-- Data for analysis follows --

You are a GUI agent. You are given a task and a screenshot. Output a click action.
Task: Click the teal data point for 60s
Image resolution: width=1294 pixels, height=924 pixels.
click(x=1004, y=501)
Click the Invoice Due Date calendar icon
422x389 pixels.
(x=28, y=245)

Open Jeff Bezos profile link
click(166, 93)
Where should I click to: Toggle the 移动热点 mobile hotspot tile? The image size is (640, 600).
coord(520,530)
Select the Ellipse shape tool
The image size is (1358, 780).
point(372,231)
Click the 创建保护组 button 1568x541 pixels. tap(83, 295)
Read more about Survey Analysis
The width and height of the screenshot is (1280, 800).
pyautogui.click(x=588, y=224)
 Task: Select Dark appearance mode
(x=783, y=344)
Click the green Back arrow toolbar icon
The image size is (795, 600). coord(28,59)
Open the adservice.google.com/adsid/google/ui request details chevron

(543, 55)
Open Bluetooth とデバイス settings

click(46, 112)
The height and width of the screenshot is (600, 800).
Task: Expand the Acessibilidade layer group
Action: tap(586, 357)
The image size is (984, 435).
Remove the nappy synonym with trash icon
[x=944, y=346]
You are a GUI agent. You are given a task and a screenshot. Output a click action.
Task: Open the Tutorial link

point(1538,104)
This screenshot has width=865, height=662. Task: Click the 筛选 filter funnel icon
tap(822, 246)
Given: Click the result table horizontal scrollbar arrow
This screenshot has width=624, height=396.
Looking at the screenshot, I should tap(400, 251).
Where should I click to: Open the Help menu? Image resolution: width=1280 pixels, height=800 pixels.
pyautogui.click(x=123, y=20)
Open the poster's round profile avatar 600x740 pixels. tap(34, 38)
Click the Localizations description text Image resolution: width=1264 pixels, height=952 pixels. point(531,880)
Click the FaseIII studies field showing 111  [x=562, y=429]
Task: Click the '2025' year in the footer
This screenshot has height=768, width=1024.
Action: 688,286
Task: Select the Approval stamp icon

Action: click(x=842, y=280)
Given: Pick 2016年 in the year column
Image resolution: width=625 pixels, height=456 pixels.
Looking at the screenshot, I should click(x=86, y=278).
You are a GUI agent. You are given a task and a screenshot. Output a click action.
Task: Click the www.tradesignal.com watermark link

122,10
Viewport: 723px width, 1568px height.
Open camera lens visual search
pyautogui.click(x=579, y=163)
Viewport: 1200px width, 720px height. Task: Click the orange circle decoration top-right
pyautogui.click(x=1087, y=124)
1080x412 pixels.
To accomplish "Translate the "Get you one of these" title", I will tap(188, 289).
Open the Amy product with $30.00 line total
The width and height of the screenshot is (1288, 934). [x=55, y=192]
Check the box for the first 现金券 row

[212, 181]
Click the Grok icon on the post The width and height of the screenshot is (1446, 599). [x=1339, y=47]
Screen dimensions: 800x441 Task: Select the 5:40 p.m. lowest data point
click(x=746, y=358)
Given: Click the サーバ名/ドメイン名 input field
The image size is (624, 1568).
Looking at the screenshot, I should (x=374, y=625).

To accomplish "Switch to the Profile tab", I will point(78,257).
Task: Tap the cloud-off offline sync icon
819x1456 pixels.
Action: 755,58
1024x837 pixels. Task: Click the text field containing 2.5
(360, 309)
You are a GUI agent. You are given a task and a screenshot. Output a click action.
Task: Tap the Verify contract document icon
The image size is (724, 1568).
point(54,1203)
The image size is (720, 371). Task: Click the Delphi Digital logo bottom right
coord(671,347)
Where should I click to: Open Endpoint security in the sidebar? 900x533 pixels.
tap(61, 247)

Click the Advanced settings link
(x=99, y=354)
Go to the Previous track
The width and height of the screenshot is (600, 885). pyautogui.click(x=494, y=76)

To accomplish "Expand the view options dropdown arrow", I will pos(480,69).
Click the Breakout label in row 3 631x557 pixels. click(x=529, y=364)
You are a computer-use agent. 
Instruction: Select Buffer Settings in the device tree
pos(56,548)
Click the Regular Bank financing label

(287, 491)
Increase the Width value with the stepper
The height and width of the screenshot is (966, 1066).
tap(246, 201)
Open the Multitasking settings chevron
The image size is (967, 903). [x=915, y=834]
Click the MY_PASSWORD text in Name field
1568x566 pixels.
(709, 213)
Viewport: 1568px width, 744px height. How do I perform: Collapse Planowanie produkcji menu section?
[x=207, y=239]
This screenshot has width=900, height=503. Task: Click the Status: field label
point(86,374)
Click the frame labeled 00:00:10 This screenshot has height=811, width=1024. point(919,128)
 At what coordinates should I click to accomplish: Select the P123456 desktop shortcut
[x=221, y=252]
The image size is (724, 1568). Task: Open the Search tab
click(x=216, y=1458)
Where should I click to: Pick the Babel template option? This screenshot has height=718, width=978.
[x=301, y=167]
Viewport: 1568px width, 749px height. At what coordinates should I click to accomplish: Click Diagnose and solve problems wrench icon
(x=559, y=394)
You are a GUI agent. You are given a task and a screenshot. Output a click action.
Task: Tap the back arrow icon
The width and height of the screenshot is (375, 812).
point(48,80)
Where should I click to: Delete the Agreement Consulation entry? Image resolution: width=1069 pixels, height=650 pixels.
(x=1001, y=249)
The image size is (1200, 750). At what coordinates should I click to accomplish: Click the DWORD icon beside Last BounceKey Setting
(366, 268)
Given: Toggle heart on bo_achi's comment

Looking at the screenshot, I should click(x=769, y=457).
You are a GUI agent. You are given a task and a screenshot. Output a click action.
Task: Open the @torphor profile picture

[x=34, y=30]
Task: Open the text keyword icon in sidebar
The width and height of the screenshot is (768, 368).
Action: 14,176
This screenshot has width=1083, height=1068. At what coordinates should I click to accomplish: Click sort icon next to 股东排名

-- Data for analysis concluded --

Your task is to repeat the data exactly, with nothing left out.

▶ Completed exercise
You are a GUI agent. You are given a task and a screenshot. Output a click action.
Task: Click the teal data point for 60s
Image resolution: width=1294 pixels, height=924 pixels.
click(x=1004, y=501)
Click the Invoice Due Date calendar icon
422x389 pixels.
(x=28, y=245)

Open Jeff Bezos profile link
click(166, 93)
Where should I click to: Toggle the 移动热点 mobile hotspot tile? The image size is (640, 600).
coord(520,530)
Select the Ellipse shape tool
The image size is (1358, 780).
point(372,231)
Click the 创建保护组 button 1568x541 pixels. tap(83, 295)
Read more about Survey Analysis
The width and height of the screenshot is (1280, 800).
pyautogui.click(x=588, y=224)
 Task: Select Dark appearance mode
(x=783, y=344)
Click the green Back arrow toolbar icon
The image size is (795, 600). coord(28,59)
Open the adservice.google.com/adsid/google/ui request details chevron

(543, 55)
Open Bluetooth とデバイス settings

click(46, 112)
The height and width of the screenshot is (600, 800).
Task: Expand the Acessibilidade layer group
Action: tap(586, 357)
The image size is (984, 435).
Remove the nappy synonym with trash icon
[x=944, y=346]
You are a GUI agent. You are given a task and a screenshot. Output a click action.
Task: Open the Tutorial link

point(1538,104)
This screenshot has width=865, height=662. Task: Click the 筛选 filter funnel icon
tap(822, 246)
Given: Click the result table horizontal scrollbar arrow
This screenshot has width=624, height=396.
Looking at the screenshot, I should tap(400, 251).
Where should I click to: Open the Help menu? Image resolution: width=1280 pixels, height=800 pixels.
pyautogui.click(x=123, y=20)
Open the poster's round profile avatar 600x740 pixels. tap(34, 38)
Click the Localizations description text Image resolution: width=1264 pixels, height=952 pixels. point(531,880)
Click the FaseIII studies field showing 111  [x=562, y=429]
Task: Click the '2025' year in the footer
This screenshot has height=768, width=1024.
Action: 688,286
Task: Select the Approval stamp icon

Action: click(x=842, y=280)
Given: Pick 2016年 in the year column
Image resolution: width=625 pixels, height=456 pixels.
Looking at the screenshot, I should click(x=86, y=278).
You are a GUI agent. You are given a task and a screenshot. Output a click action.
Task: Click the www.tradesignal.com watermark link

122,10
Viewport: 723px width, 1568px height.
Open camera lens visual search
pyautogui.click(x=579, y=163)
Viewport: 1200px width, 720px height. Task: Click the orange circle decoration top-right
pyautogui.click(x=1087, y=124)
1080x412 pixels.
To accomplish "Translate the "Get you one of these" title", I will tap(188, 289).
Open the Amy product with $30.00 line total
The width and height of the screenshot is (1288, 934). [x=55, y=192]
Check the box for the first 现金券 row

[212, 181]
Click the Grok icon on the post The width and height of the screenshot is (1446, 599). [x=1339, y=47]
Screen dimensions: 800x441 Task: Select the 5:40 p.m. lowest data point
click(x=746, y=358)
Given: Click the サーバ名/ドメイン名 input field
The image size is (624, 1568).
Looking at the screenshot, I should (x=374, y=625).

To accomplish "Switch to the Profile tab", I will point(78,257).
Task: Tap the cloud-off offline sync icon
819x1456 pixels.
Action: 755,58
1024x837 pixels. Task: Click the text field containing 2.5
(360, 309)
You are a GUI agent. You are given a task and a screenshot. Output a click action.
Task: Tap the Verify contract document icon
The image size is (724, 1568).
point(54,1203)
The image size is (720, 371). Task: Click the Delphi Digital logo bottom right
coord(671,347)
Where should I click to: Open Endpoint security in the sidebar? 900x533 pixels.
tap(61, 247)

Click the Advanced settings link
(x=99, y=354)
Go to the Previous track
The width and height of the screenshot is (600, 885). pyautogui.click(x=494, y=76)

To accomplish "Expand the view options dropdown arrow", I will pos(480,69).
Click the Breakout label in row 3 631x557 pixels. click(x=529, y=364)
You are a computer-use agent. 
Instruction: Select Buffer Settings in the device tree
pos(56,548)
Click the Regular Bank financing label

(287, 491)
Increase the Width value with the stepper
The height and width of the screenshot is (966, 1066).
tap(246, 201)
Open the Multitasking settings chevron
The image size is (967, 903). [x=915, y=834]
Click the MY_PASSWORD text in Name field
1568x566 pixels.
(709, 213)
Viewport: 1568px width, 744px height. How do I perform: Collapse Planowanie produkcji menu section?
[x=207, y=239]
This screenshot has width=900, height=503. Task: Click the Status: field label
point(86,374)
Click the frame labeled 00:00:10 This screenshot has height=811, width=1024. point(919,128)
 At what coordinates should I click to accomplish: Select the P123456 desktop shortcut
[x=221, y=252]
The image size is (724, 1568). Task: Open the Search tab
click(x=216, y=1458)
Where should I click to: Pick the Babel template option? This screenshot has height=718, width=978.
[x=301, y=167]
Viewport: 1568px width, 749px height. At what coordinates should I click to accomplish: Click Diagnose and solve problems wrench icon
(x=559, y=394)
You are a GUI agent. You are given a task and a screenshot. Output a click action.
Task: Tap the back arrow icon
The width and height of the screenshot is (375, 812).
point(48,80)
Where should I click to: Delete the Agreement Consulation entry? Image resolution: width=1069 pixels, height=650 pixels.
(x=1001, y=249)
The image size is (1200, 750). At what coordinates should I click to accomplish: Click the DWORD icon beside Last BounceKey Setting
(366, 268)
Given: Toggle heart on bo_achi's comment

Looking at the screenshot, I should click(x=769, y=457).
You are a GUI agent. You are given a task and a screenshot. Output a click action.
Task: Open the @torphor profile picture

[x=34, y=30]
Task: Open the text keyword icon in sidebar
The width and height of the screenshot is (768, 368).
Action: 14,176
This screenshot has width=1083, height=1068. At what coordinates should I click to accomplish: Click sort icon next to 股东排名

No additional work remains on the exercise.